I forgot to mention the smell. How to describe it? Pervasive is a word that comes to mind. All-encompassing. The type of redolence usually associated with a county fair falafel stand. Which is not a bad aroma…if you happen to be AT THE FREAKIN’ COUNTY FAIR!
I didn’t know what to do. I heard that Laurence Fishburne once stopped dead in the middle of “Othello” when a cell phone rang, then stood at the edge of the stage with his arms crossed and stared at the offender until the phone was safely turned off and tucked away. Should I run to the front of the theater, stop the actors mid-dialogue and demand that Fatty McFatneck stop stuffing his cheeks? Was this a Morpheus moment?

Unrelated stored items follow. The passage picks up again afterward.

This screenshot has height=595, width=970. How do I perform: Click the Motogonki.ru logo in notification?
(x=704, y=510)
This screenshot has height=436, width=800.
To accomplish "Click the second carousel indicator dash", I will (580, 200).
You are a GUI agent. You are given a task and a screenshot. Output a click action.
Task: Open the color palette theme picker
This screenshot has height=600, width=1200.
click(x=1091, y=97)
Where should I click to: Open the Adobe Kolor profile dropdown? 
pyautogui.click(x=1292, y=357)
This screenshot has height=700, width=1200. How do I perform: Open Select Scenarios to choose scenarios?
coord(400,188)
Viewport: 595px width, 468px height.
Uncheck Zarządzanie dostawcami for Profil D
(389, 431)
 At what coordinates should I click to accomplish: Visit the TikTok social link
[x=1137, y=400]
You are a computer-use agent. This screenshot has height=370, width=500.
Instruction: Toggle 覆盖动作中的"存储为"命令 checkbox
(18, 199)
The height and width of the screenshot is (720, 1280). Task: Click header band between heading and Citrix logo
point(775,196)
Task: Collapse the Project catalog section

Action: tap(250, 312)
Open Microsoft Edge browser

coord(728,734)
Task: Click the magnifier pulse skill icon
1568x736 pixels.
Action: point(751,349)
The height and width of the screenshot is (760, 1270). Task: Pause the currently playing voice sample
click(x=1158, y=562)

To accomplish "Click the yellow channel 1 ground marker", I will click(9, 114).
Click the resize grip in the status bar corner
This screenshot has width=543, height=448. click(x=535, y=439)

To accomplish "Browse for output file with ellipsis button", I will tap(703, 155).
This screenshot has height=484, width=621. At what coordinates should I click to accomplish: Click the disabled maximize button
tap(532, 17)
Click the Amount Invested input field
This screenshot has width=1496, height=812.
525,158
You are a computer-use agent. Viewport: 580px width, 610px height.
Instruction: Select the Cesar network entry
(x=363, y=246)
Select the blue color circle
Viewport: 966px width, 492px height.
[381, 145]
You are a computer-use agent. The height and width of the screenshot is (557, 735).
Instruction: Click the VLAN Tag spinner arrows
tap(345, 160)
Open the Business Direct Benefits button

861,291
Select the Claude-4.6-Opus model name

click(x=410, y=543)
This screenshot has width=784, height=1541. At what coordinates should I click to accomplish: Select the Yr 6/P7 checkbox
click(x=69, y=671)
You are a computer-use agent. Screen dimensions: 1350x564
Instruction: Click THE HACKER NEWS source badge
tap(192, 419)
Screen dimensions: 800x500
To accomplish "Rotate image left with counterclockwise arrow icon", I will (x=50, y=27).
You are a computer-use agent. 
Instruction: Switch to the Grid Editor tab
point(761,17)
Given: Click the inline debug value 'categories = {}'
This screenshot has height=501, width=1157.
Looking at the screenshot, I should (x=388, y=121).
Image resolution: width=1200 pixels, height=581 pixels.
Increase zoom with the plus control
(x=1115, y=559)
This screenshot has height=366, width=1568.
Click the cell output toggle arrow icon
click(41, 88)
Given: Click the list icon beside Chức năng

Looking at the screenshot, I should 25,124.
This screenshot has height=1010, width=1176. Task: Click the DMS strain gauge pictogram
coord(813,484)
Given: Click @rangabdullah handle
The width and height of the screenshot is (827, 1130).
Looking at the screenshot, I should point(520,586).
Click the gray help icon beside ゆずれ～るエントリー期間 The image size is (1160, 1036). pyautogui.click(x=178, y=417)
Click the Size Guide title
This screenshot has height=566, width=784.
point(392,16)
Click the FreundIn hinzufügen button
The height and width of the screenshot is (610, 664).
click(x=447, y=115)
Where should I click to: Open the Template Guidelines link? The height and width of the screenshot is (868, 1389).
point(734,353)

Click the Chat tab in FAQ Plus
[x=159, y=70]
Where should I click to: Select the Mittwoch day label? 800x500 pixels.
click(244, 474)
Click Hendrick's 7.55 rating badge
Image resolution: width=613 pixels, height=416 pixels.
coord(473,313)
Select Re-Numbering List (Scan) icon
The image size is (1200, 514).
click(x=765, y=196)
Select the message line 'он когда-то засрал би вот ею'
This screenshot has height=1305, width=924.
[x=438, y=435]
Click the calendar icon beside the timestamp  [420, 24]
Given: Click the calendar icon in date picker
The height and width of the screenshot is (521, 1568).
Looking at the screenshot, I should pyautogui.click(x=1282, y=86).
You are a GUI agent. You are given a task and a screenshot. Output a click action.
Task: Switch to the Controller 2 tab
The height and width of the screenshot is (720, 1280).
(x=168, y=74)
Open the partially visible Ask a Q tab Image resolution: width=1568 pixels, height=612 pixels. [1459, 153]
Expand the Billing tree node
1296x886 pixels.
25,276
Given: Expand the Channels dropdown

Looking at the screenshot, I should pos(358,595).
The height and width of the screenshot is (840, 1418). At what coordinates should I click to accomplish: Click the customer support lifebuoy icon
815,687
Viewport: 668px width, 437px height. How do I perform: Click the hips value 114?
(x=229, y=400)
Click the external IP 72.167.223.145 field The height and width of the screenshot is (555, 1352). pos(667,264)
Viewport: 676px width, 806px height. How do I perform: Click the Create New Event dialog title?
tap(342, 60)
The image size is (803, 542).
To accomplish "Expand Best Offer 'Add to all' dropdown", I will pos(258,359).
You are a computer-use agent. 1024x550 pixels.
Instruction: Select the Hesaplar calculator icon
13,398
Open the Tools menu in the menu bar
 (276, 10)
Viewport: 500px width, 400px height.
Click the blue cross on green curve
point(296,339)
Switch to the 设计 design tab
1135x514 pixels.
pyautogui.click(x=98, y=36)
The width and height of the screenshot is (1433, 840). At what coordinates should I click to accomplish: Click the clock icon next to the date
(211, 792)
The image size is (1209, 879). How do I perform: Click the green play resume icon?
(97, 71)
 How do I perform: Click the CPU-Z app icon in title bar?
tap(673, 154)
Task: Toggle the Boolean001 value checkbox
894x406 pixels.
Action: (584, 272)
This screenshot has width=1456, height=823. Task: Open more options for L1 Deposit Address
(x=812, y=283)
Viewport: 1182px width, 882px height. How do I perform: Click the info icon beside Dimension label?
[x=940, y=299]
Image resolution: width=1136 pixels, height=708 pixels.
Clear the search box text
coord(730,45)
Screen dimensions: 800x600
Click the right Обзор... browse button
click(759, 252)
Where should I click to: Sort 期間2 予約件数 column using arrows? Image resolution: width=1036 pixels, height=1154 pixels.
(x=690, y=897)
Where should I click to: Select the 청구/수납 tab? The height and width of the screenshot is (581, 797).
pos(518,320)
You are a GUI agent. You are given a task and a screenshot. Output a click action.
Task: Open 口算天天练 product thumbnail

Of course not. First of all, I’m approximately 1/1000th as cool as Laurence Fishburne. Second of all, I wanted to be invited back to this particular festival, and a good way to make that not happen would be to publicly excoriate a paying customer for his slovenly ways. But boy did I want to excoriate! I wanted to excoriate all over the guy! I’m not by nature a violent person, but I gladly would have throttled him within an inch of his life, if I could get my hands around his enormous neck.
Instead I sat there and stewed—no pun intended.
In the end, my actors won the gastronomical battle, or the guy finished eating—whichever. Despite the myriad of distractions, both audience and cast managed to hear enough of each other to create a good show. The fact that the fat guy was fat had nothing to do with his mistaking my show for dinner theater, I’m sure. His despicable habit of eating from tin plates in inappropriate places was his true character flaw, not his poundage.
But if I see him at one of my shows again, I may need to go all Matrix on his fat ass.